Disrupted management
There were two clear exceptions within the sample, who fell outside of ‘habitual management’ having suffered a disruption that had led to a change in their medication management practices. The first example was a woman with a new health problem struggling to adjust. She described her medications as:
‘Bane of me life.’
(Pamela, F)
She was still taking the medications, but she had experienced some severe adverse effects and was anxious that the doses were still not correct. Being outside of the ‘steady state’ where greater cognitive and emotional work were implied in order to understand the change in health status and the consequences of this in terms of medicines management, were associated with much greater feelings of burden.
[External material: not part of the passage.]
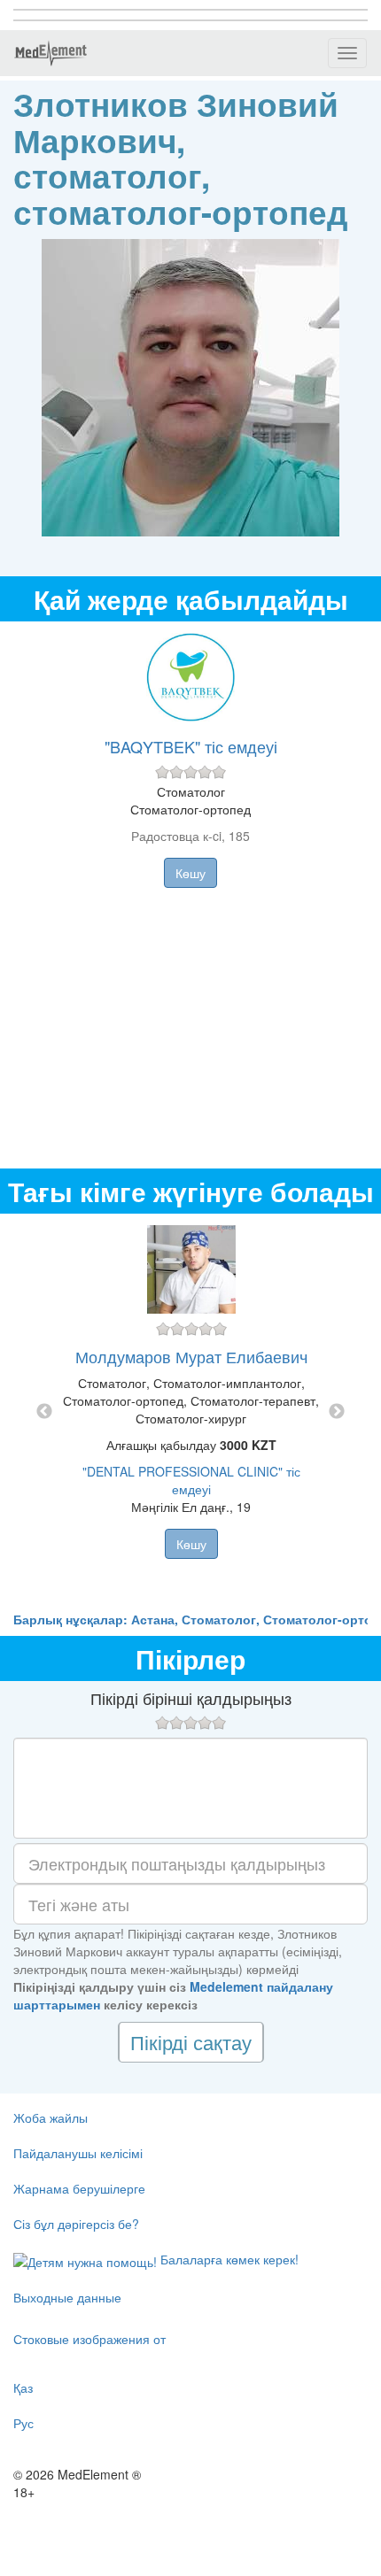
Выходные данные (67, 2297)
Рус (23, 2423)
The second exception was a man who had stopped all medications, no longer visited his GP, and had refused investigations of a skin lesion. He described his choice, saying:
‘I decided I would live with it, until my time on this planet was up.’
(Bob, M)
This rejection of medication and other forms of medical intervention have been a recent change in his outlook, following a major disruptive life event — the death of his wife — and he feels he no longer wants to prolong his own life, taking the autonomous decision to cease his medication use alongside other forms of health care.